We had operations in the San Juan Basin which were sold in 2017 and 2018 that are reported in discontinued operations as discussed below. We also had other operations sold in 2016 which are reported as discontinued operations, as discussed below.
The consolidated businesses represented herein as WPX Energy, Inc. is also referred to as “WPX,” the “Company,” “we,” “us” or “our.”
Basis of Presentation and Summary of Significant Accounting Policies
Principles of consolidation
The consolidated financial statements include the accounts of our wholly and majority-owned subsidiaries and investments. Companies in which we own 20 percent to 50 percent of the voting common stock, or otherwise exercise significant influence over operating and financial policies of the Company, are accounted for under the equity method. All material intercompany transactions have been eliminated. The Company has no other elements of comprehensive income (loss) other than net income (loss).
Our continuing operations comprise a single business segment, which includes the development, production and commodity management activities of oil, natural gas and NGLs in the United States.

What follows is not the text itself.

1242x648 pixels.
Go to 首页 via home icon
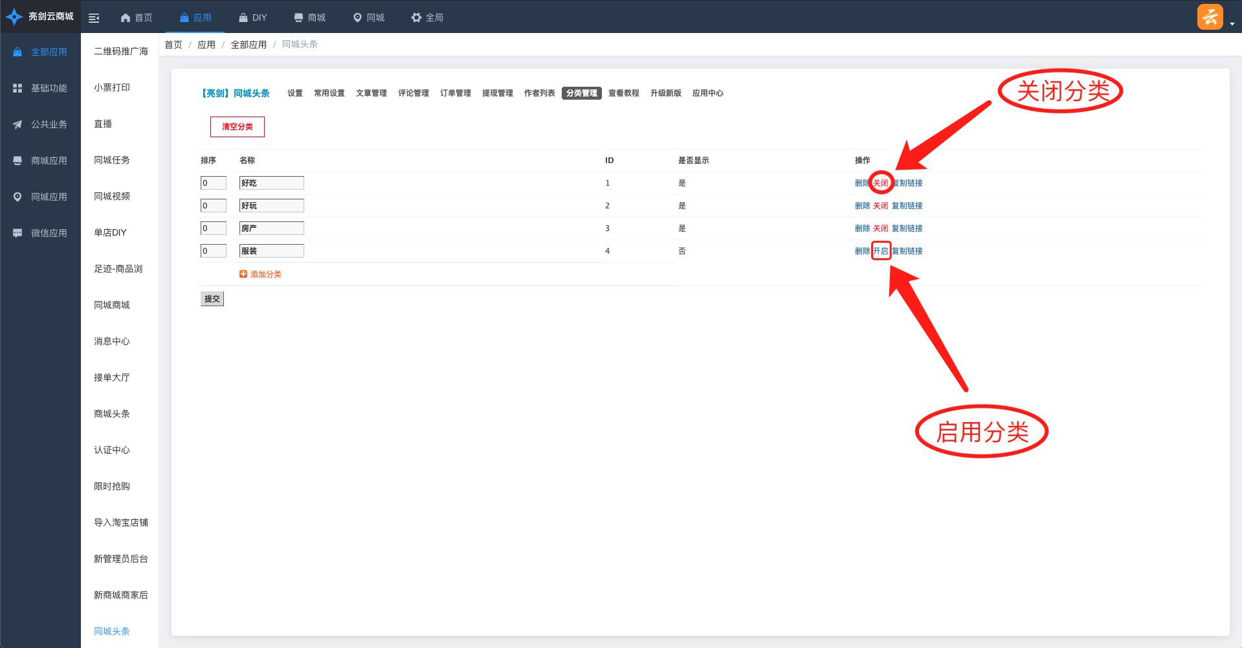126,17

On January 30, 2018, we signed an agreement to sell our properties in the San Juan Basin’s Gallup oil play (“San Juan Gallup”) to Enduring Resources IV, LLC for $700 million (subject to closing and post-closing adjustments). This sale closed in March 2018. In December 2017, we sold our natural gas-producing properties in the San Juan Basin (“San Juan Legacy”) for $169 million, a portion of which closed in 2018. Collectively, the San Juan Gallup and San Juan Legacy comprised our San Juan Basin operations. Subsequent to the closing of these transactions, we no longer have operations in the San Juan Basin. The assets and liabilities were reclassified as held for sale on the Consolidated Balance Sheet as of December 31, 2017 and the results of operations of the San Juan Basin have been reclassified as discontinued operations on the Consolidated Statements of Operations (see Note 3).
Our discontinued operations also include the results of previously owned properties in the Piceance Basin.
See Note 3 for a further discussion of discontinued operations. Unless indicated otherwise, the information in the Notes to Consolidated Financial Statements relates to continuing operations.
Use of estimates
The preparation of financial statements in conformity with accounting principles generally accepted in the United States requires management to make estimates and assumptions that affect the amounts reported in the consolidated financial statements and accompanying notes. Actual results could differ from those estimates.
Significant estimates and assumptions which impact these financials include:
•impairment assessments of long-lived assets;
•valuation of deferred tax assets and liabilities;
•valuations of derivatives;
•estimation of oil and natural gas reserves; and
•assessments of litigation-related contingencies.
These estimates are discussed further throughout these notes.
Cash and cash equivalents
Our cash and cash equivalents balance includes amounts primarily invested in funds with high-quality, short-term securities and instruments that are issued or guaranteed by the U.S. government. These have maturity dates of three months or less when acquired.
Restricted cash was approximately $15 million and $12 million as of December 31, 2018 and 2017, respectively, and is included in other current assets on the Consolidated Balance Sheets.
Accounts receivable are carried on a gross basis, with no discounting, less the allowance for doubtful accounts. We estimate the allowance for doubtful accounts based on existing economic conditions, the financial conditions of the customers and the amount and age of past due accounts. Receivables are considered past due if full payment is not received by the contractual due date. Past due accounts are generally written off against the allowance for doubtful accounts only after all collection attempts have been exhausted. A portion of our receivables are from joint interest owners of properties we operate. Thus, we may have the ability to withhold future revenue disbursements to recover any non-payment of joint interest billings.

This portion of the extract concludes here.